Actualités :: Situation nationale : A propos de l’article 37

Le ministre d’Etat, Salif Diallo a vraiment jeté un pavé dans la mare en déclarant à un de nos confrères que Blaise Compaoré "pouvait" se représenter à la présidentielle de 2005. Le landerneau politique bruit depuis lors de "théories" allant des plus fines aux plus "brutes" sur la "forfaiture" que cette occurrence entraînerait.

Cette bronca consécutive à la sortie du ministre Salif Diallo occulte en réalité, le vrai débat de fond de cette présidentielle (y a-t-il une alternance crédible au Faso) mais surtout, fait fi des règles juridiques les plus élémentaires.
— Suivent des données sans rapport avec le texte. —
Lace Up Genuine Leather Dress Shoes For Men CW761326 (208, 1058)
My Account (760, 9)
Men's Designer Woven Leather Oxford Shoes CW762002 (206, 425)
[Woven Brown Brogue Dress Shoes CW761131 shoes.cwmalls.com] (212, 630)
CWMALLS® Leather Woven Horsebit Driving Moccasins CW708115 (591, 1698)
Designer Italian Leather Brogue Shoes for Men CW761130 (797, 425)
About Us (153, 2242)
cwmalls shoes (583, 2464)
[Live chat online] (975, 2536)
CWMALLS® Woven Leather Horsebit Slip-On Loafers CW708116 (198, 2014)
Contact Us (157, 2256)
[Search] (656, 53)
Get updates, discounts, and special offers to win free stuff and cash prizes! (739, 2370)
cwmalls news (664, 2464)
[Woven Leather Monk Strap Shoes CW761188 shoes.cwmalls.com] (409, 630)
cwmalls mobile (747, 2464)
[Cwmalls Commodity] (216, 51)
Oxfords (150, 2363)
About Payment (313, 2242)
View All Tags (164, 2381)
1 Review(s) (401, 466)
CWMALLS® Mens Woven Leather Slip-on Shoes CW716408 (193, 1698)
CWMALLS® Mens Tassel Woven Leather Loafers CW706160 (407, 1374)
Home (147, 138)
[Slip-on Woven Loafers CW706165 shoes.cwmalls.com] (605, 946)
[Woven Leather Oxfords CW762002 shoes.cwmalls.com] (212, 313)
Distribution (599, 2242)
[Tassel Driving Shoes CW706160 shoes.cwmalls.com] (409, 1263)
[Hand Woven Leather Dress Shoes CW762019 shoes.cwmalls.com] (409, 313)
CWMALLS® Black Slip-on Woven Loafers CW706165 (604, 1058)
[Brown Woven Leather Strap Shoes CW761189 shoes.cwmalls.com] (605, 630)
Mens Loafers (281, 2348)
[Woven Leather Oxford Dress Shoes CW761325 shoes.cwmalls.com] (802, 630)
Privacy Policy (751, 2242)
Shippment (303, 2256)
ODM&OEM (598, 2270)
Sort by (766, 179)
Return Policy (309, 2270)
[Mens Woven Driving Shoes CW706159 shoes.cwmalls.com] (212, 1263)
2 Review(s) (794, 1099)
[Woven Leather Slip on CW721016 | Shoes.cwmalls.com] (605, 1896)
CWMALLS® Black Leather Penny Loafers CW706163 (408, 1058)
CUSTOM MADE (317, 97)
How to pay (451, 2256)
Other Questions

Lorsque dans notre édition du mercredi 14 janvier dernier (Sidwaya n° 4920 p 4-5), nous appelions les partis politiques à nous "servir" à la campagne électorale des "programmes" sérieux et cohérents plutôt que de se complaire dans des attaques en "dessous de la ceinture" et le dilatoire, nous ne croyions pas si bien dire. L’entame de la "campagne" (ou de la précampagne) le laisse percevoir car, c’est Blaise Compaoré qui est le "problème" des opposants. Il ne "doit plus" se représenter, arguent-ils, s’appuyant sur la relecture de l’article 37 qui stipule que le mandat présidentiel est de cinq ans renouvelable une fois. Blaise Compaoré est donc "disqualifié". Un argumentaire qui cache mal leur "ignorance" (volontaire ?) du droit. L’article 2 du code civil napoléonien (en vigueur chez nous) stipule en effet que "la loi ne dispose que pour l’avenir", ajoutant qu’elle "n’a point d’effet rétroactif". C’est dire qu’au moment où le nouvel article 37 était promulgué, Blaise Compaoré se trouvait dans la même situation que tous les autres citoyens.

Le vrai problème

Il est donc en droit de jouir des dispositions de la nouvelle loi. Bien sûr, en faisant une "interprétation téléologique" (étude des fins, de la finalité d’une loi) de l’article 37, on pourrait prétendre que le but ultime de la révision était de mettre l’actuel président du Faso "hors-jeu". Au-delà du fait que cette interprétation viole l’intime conviction du législateur, il y a qu’elle ne tient pas compte du but réel de cette révision qui est la pérennisation, le renforcement et la crédibilisation de notre processus démocratique. Cela peut-il être si on écarte péremptoirement un citoyen de la jouissance des droits que le législateur lui reconnaît ?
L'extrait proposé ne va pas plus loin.